Certain retired teachers under TSERS are allowed to return to work in certain high-need schools and still receive full retirement benefits. The act became effective on July 1, 2019 and expires on June 30, 2021. In order to qualify, certain requirements must be met:
- The individual must have retired on or before February 1, 2019 after attaining one of the following:
- The age of 65 with 5 years of creditable service:
- The age of 60 with 25 years of creditable service: or
- 30 years of creditable service.
- The individual must be re-employed by a local board of education to teach at a high need school or schools.
The Department of Public Instruction must certify to TSERS that the retiree is employed as a high-need retired teacher.
The Department of State Treasurer (DST) is required to seek a Private Letter Ruling from the Internal Revenue Service (IRS) regarding the provisions. The Department of State Treasurer has requested, but not yet received the Private Letter Ruling from the IRS. Once DST receives a Private Letter Ruling, the State Treasurer will notify Local Education Agencies of the findings and take action, if required.

ACTIONS TO TAKE =
(a) From the passage on retired teachers returning to high-need schools, list each combination of age and creditable service that a retiree could have reached to qualify.
(b) Check each statement against the passage on retired teachers returning to high-need schools. Answer yes or no and quote the words that decide it.
(i) The act expires on June 30, 2021.
(ii) The IRS has already issued the Private Letter Ruling.
(iii) The retiree must be re-employed by the Department of Public Instruction.
(c) Pick up the passage on retired teachers returning to high-need schools after its last sentence and carry it on.

SOURCE DATA =
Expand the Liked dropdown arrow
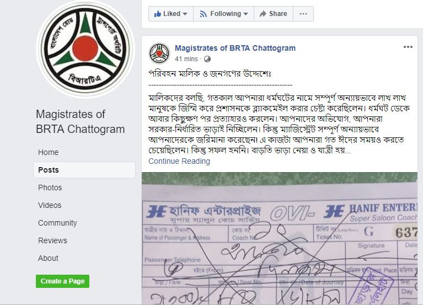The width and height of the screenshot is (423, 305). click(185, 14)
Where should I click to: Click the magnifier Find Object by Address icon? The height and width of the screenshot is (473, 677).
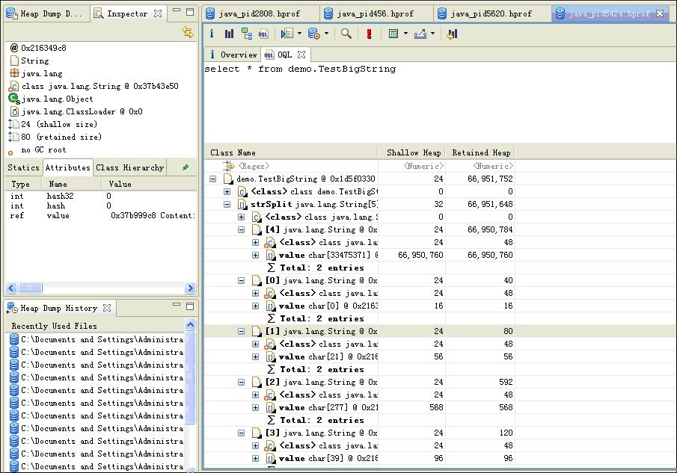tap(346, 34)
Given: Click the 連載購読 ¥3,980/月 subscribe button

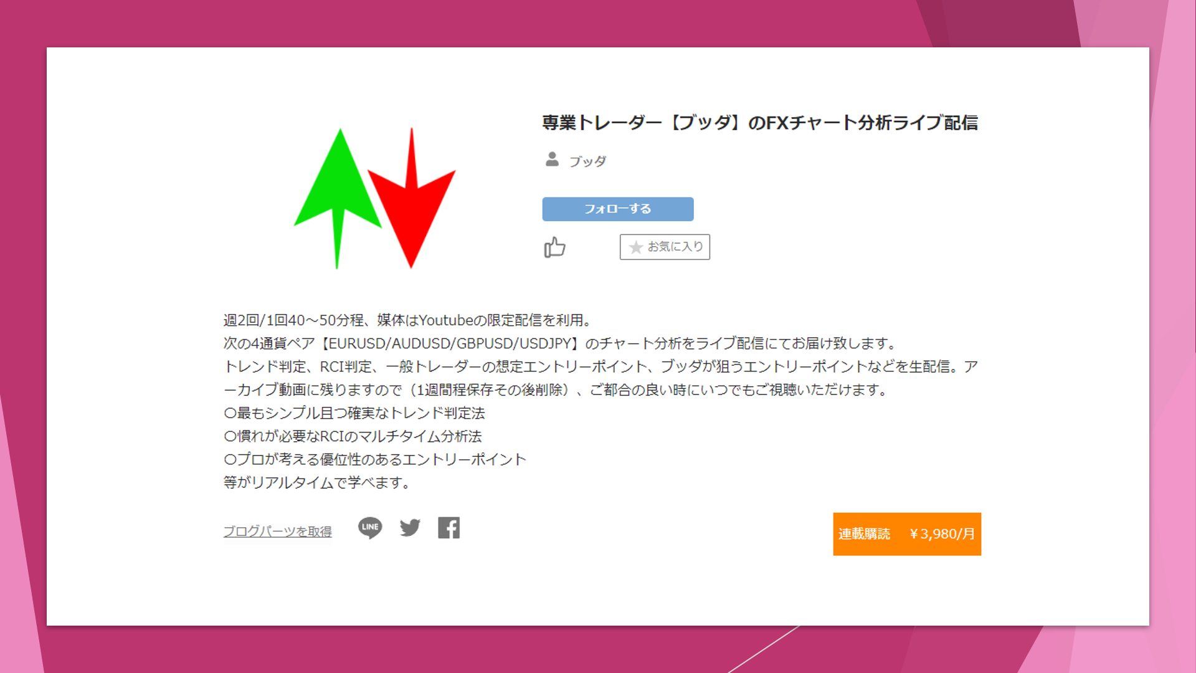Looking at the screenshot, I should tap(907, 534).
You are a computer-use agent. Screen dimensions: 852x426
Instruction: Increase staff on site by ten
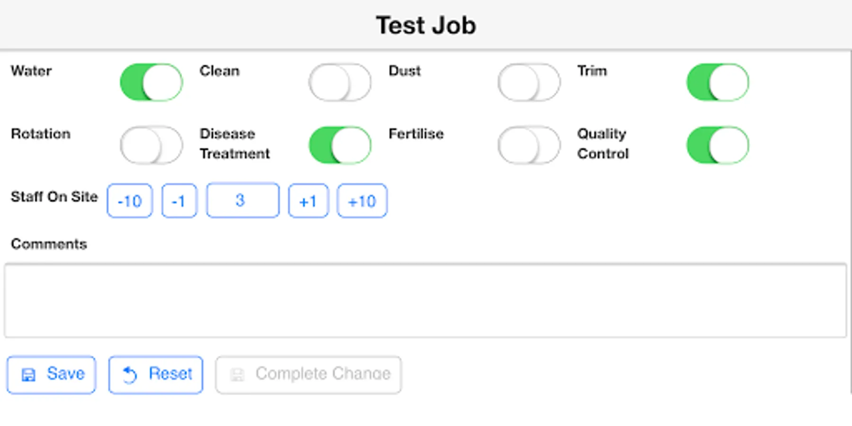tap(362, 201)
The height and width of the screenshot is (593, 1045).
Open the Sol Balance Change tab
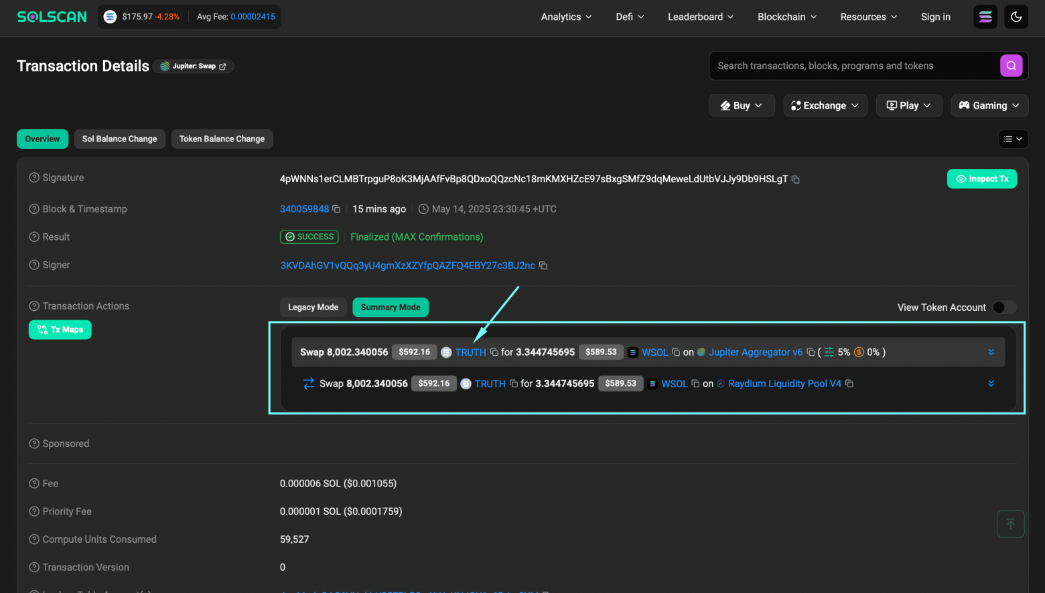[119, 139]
...
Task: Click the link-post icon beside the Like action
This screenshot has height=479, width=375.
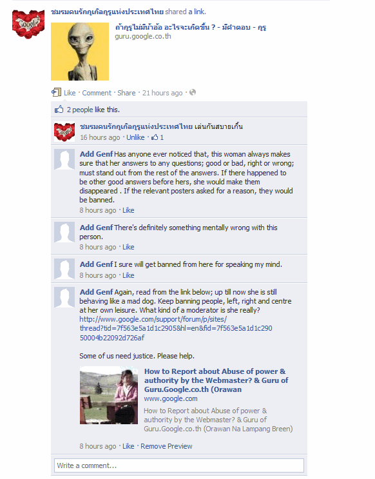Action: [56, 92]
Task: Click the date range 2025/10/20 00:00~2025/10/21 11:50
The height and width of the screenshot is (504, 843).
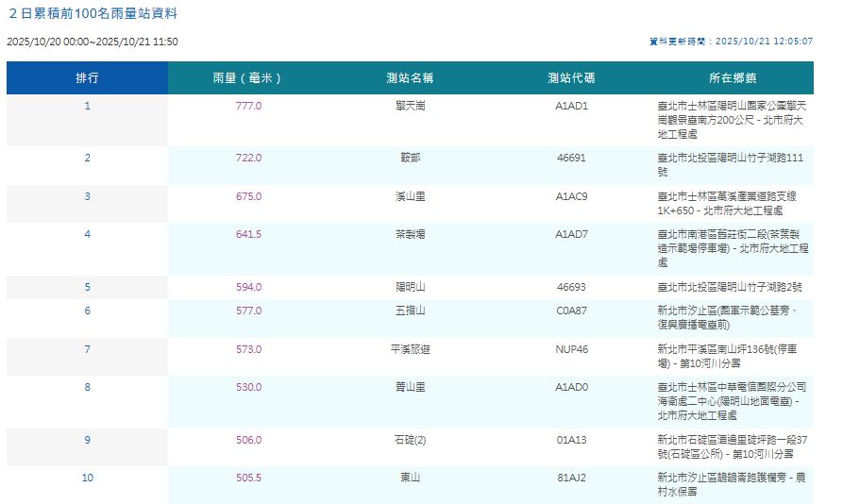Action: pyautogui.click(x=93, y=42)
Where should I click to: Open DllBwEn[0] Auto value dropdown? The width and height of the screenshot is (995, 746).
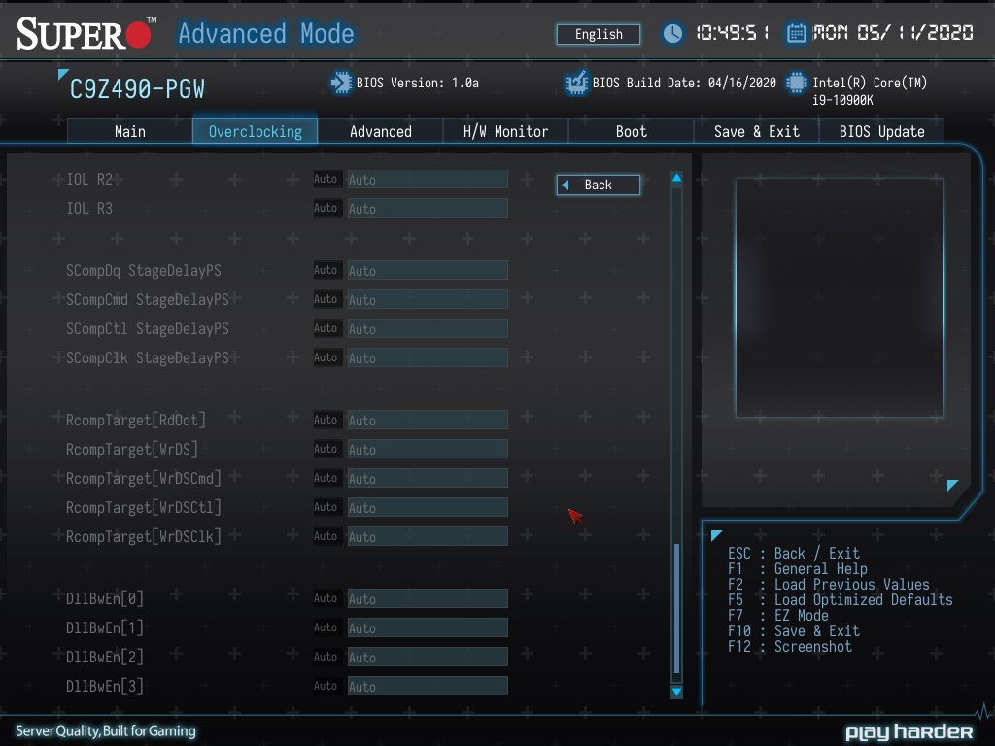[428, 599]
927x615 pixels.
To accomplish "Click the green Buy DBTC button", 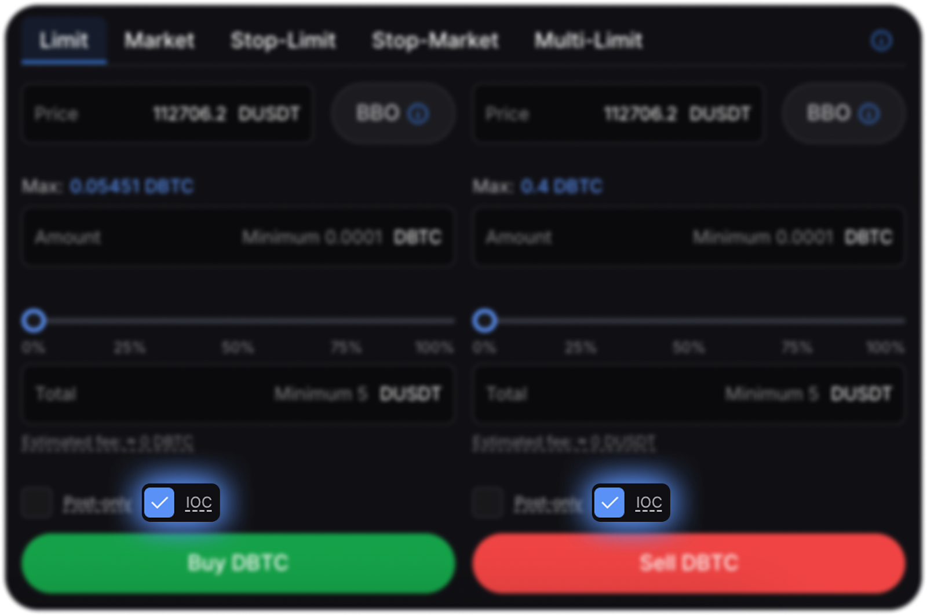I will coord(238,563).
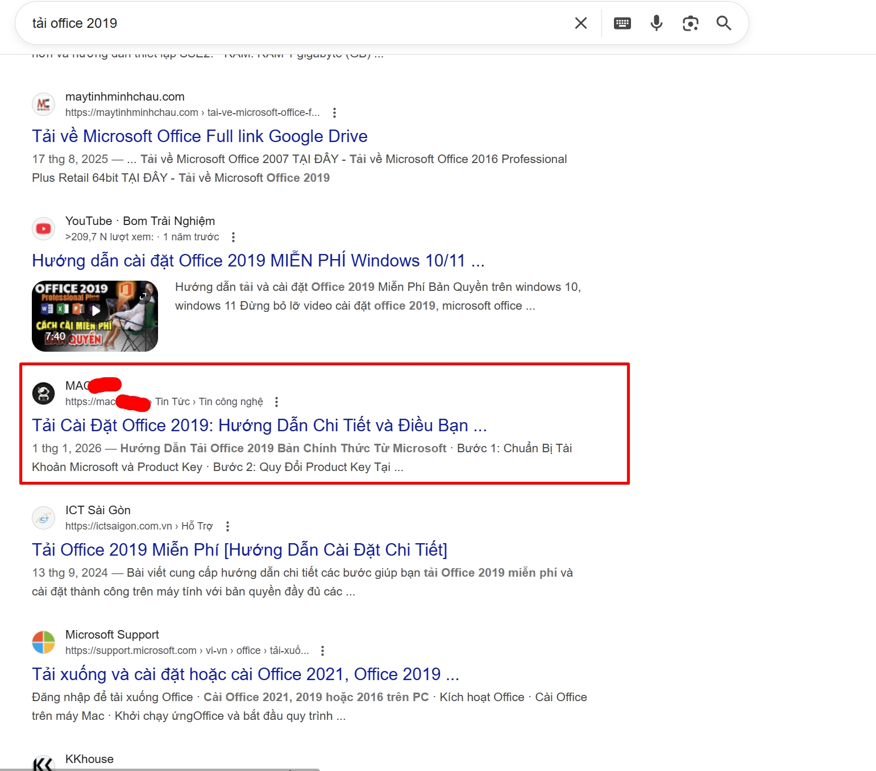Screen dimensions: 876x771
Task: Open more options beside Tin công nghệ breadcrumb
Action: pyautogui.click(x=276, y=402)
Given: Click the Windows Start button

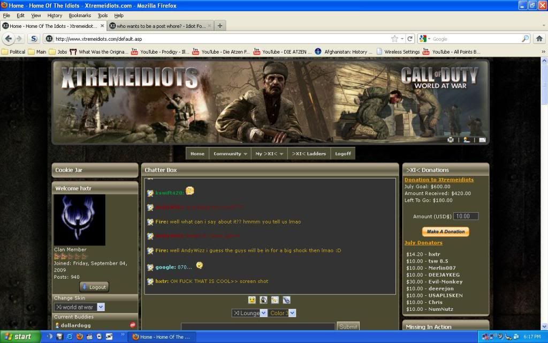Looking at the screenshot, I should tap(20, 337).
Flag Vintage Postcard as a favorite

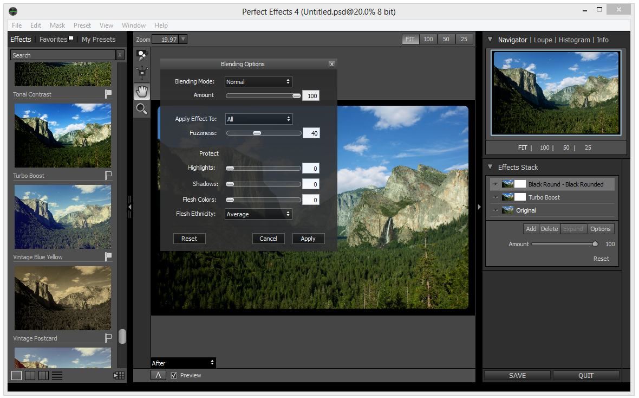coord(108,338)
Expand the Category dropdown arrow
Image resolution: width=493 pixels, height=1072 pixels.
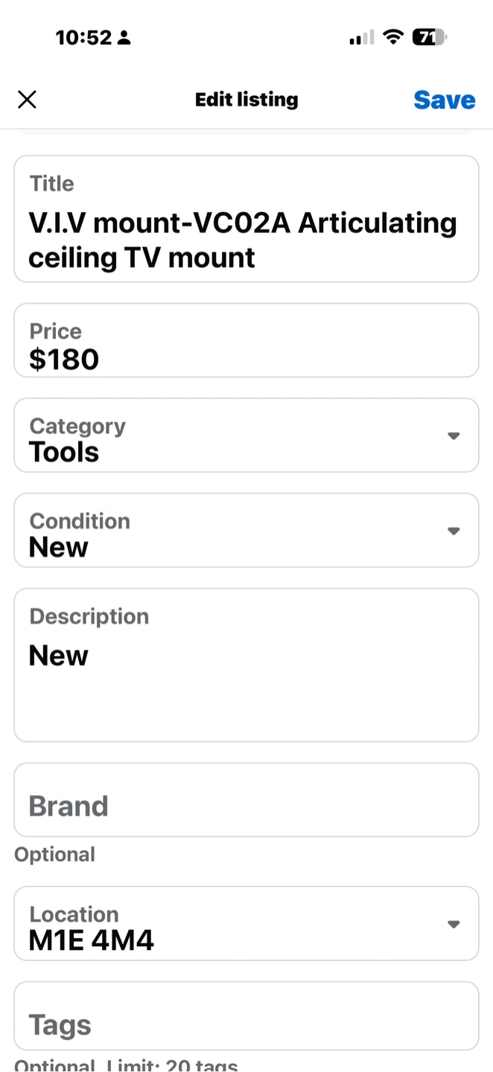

OUTPUTS IN ORDER =
(a)
- Age 65 with 5 years of creditable service
- Age 60 with 25 years of creditable service
- 30 years of creditable service

(b)
(i) Yes: "expires on June 30, 2021"
(ii) No: "has requested, but not yet received the Private Letter Ruling from the IRS"
(iii) No: "must be re-employed by a local board of education"

(c)
Please note: School Systems are allowed to proceed using this new law if they choose, however they are responsible for all negative repercussions and penalties that could stem from a finding by the IRS that the new law constitutes an unallowable scheme under federal tax law.
School systems are also free to rehire retirees under the older law that allows retirees who have met the separation of service requirement to work part-time up to the earnable allowance. while still receiving their full pension benefit.
Conner's Law increases the Line-of-Duty Death Benefit to the beneficiary of a covered public safety worker from $100,000 to $200,000 when the covered person is "murdered in the line of duty" as determined by the North Carolina Industrial Commission. This provision is effective retroactively to July 1, 2016, and applies to qualifying deaths on or after that date.
Effective October 1, 2020, this law makes permanent the provision that if an eligible sheriff has accrued sick leave as a member of LGERS. after the member and the Department of Justice notify the Retirement Systems Division, the member can elect to have all of that sick leave applied to service under the SSPF. The same sick leave cannot be used for both plans.
TSERS or LGERS may require an employing agency to pay all or part of a return-to-work overpayment assessed to a retiree if the actions by the employer are found to have caused the overpayment.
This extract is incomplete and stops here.